Gestion d'affaires et paiement de la dette d'autrui


Celui qui a sciemment acquitté la dette d'autrui et qui, ensuite, veut rentrer dans ses fonds a tout intérêt à se trouver dans l'une ou l'autre des situations que distingue depuis maintenant quelques années la jurisprudence. Soit, en effet, il a été subrogé dans les droits du créancier et, dans ce cas, un recours subrogatoire s'ouvre automatiquement à lui à l'encontre du débiteur. Soit il ne l'a pas été et il lui incombe alors, comme l'ont déjà affirmé plusieurs arrêts, de démontrer que la cause dont procédait ce paiement impliquait, pour le débiteur, l'obligation de lui rembourser les sommes ainsi versées (Civ. 1re, 2 juin 1992, RTD. civ. 1993. 130 - Civ. 1re, 17 nov. 1993, n° 91-19.443, RTD civ. 1994. 609, obs. J. Mestre, Bull. civ. I, n° 332 - Civ. 1re, 12 oct. 1999, RJDA 2000, n° 84).
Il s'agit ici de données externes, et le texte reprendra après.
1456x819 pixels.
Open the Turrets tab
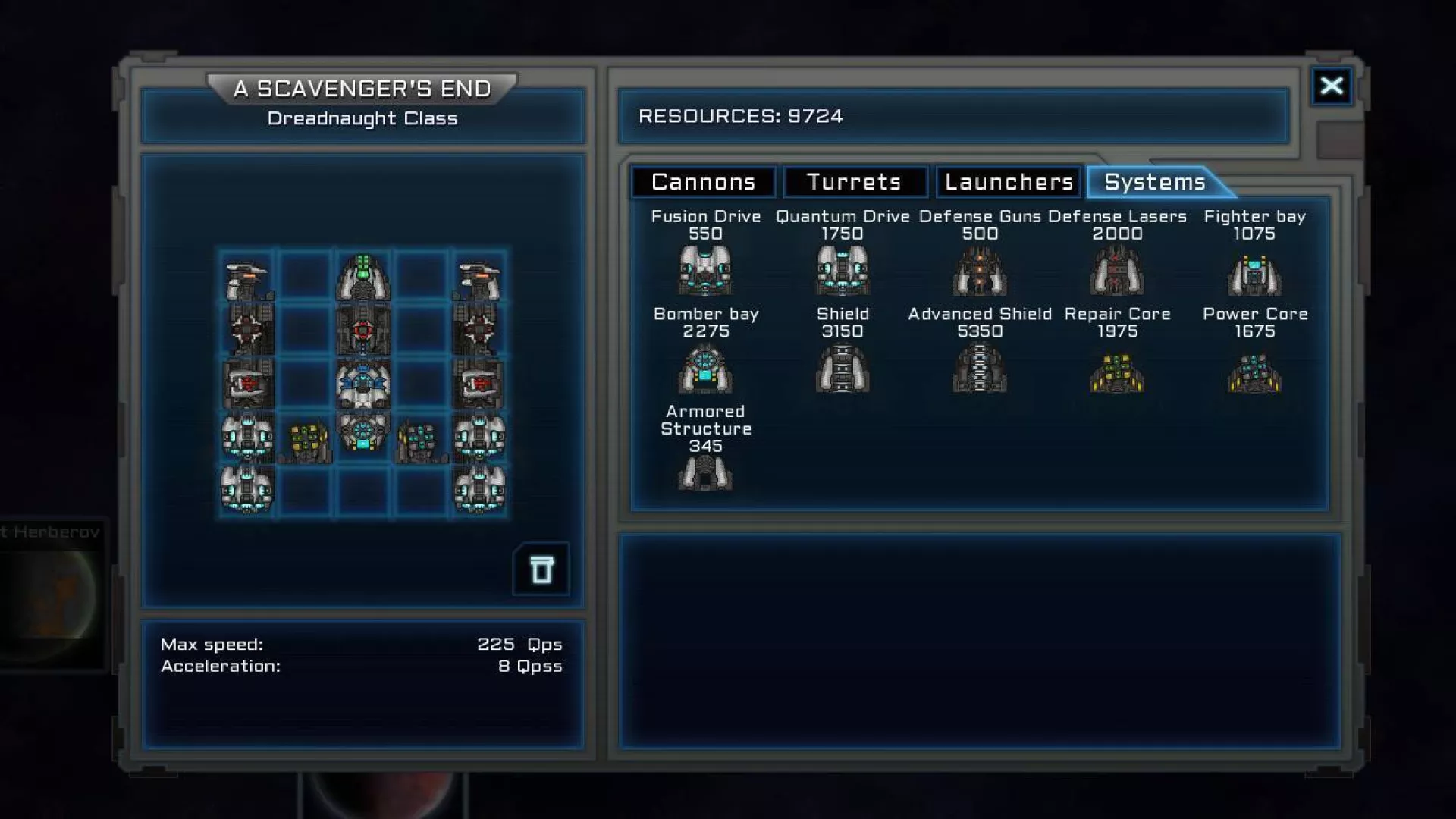(x=854, y=182)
Evidemment, cette seconde situation est la moins favorable. Mais elle n'est pas pour autant synonyme d'échec. Dans l'affaire ayant donné lieu à l'arrêt commenté, un solvens avait fait valoir qu'il avait réglé les dettes d'une débitrice envers le Crédit foncier et le Trésor public afin d'éviter la saisie d'un immeuble appartenant à cette dernière. Et ceci, à l'exclusion de toute intention libérale, puisqu'aussi bien, en préservant le patrimoine de cette débitrice, dont il était par ailleurs lui-même créancier, il préservait également son droit de gage général. Sous le visa des articles 1236 et 1372 du code civil, la Cour de cassation reproche à une cour d'appel de ne pas avoir voulu voir dans ce comportement une gestion d'affaires impliquant l'obligation pour cette débitrice de rembourser les sommes. Ici, en effet, le solvens avait « agi à la fois dans son intérêt et dans celui de la débitrice » et les paiements litigieux « avaient été utiles à celle-ci non seulement en permettant l'extinction de ses dettes mais en outre en évitant la saisie de ses biens immobiliers, ce qui caractérisait une gestion d'affaires ».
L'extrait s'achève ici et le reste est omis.